Task brief → In the records below, the line with "Task: Click the explicit" opens the range and the line with "Activate the Kart Plan window title bar" closes it; print that range exactly and nothing else.
----- Source information
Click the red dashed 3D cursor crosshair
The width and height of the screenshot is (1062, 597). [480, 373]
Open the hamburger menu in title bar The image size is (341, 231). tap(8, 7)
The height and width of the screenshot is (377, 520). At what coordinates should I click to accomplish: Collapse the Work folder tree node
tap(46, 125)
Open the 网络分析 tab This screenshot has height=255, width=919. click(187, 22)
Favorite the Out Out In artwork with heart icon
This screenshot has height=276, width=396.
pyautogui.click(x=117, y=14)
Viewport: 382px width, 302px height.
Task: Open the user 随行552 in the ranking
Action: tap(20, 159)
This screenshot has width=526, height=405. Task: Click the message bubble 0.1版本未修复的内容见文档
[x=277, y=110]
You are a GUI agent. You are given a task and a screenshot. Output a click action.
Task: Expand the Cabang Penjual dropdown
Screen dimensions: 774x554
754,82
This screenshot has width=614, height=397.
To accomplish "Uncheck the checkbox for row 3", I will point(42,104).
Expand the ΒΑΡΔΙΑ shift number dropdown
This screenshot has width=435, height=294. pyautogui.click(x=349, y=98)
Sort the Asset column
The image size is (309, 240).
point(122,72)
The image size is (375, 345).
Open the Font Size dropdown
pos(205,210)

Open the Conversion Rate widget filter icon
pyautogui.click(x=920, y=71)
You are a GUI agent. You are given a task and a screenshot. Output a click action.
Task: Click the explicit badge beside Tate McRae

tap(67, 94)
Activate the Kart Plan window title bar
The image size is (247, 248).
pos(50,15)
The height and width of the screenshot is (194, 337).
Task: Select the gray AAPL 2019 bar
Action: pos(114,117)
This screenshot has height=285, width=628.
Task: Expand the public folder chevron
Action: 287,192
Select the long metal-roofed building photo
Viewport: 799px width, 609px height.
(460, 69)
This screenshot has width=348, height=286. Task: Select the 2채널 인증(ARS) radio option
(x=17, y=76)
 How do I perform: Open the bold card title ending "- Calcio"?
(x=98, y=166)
----------
Task result →
Task: Click the explicit badge beside Tate McRae

tap(67, 94)
Activate the Kart Plan window title bar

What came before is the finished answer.